Word and element location data:
- - - - -
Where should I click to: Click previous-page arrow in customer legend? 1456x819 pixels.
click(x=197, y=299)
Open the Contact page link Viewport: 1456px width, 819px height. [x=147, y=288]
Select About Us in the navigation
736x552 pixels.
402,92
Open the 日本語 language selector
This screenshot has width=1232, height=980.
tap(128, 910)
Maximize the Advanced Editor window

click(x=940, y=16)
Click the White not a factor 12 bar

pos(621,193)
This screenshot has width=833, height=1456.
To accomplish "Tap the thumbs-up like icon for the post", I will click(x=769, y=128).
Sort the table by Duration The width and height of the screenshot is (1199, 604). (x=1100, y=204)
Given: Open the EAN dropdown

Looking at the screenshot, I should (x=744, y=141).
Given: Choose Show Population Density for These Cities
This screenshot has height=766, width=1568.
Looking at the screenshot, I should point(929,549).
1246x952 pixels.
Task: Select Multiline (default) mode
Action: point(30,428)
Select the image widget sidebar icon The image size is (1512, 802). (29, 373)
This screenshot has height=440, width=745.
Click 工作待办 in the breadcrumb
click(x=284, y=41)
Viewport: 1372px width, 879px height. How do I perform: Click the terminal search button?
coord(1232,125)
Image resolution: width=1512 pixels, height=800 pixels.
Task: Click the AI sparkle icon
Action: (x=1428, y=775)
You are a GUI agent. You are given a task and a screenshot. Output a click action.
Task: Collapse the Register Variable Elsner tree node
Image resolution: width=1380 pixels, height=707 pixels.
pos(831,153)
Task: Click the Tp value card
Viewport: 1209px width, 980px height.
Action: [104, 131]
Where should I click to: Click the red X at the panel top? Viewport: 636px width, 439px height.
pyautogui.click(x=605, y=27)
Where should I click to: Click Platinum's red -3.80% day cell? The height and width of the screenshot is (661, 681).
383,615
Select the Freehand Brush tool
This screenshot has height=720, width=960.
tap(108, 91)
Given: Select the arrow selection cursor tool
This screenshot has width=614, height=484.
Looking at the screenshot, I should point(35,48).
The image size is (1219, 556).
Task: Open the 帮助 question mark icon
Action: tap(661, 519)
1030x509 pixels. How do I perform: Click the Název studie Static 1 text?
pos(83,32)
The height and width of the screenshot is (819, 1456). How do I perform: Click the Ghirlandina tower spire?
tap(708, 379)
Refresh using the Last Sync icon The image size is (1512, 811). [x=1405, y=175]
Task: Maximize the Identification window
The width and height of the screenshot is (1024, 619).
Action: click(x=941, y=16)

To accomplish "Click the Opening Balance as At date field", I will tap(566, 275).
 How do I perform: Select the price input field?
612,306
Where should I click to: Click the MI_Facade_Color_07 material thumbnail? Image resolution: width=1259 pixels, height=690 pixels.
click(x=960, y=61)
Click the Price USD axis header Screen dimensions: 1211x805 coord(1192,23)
- - - - -
Written problem »
Reproduce the stretch of the listing from the line containing "Refresh using the" through the line containing "will tap(566, 275).", including the requests. Scale every coordinate in the answers by 0.4 and round to whole numbers, with halves rounding up.

Correct result »
Refresh using the Last Sync icon The image size is (1512, 811). [x=562, y=70]
Task: Maximize the Identification window
The width and height of the screenshot is (1024, 619).
Action: click(x=376, y=6)

To accomplish "Click the Opening Balance as At date field", I will tap(226, 110).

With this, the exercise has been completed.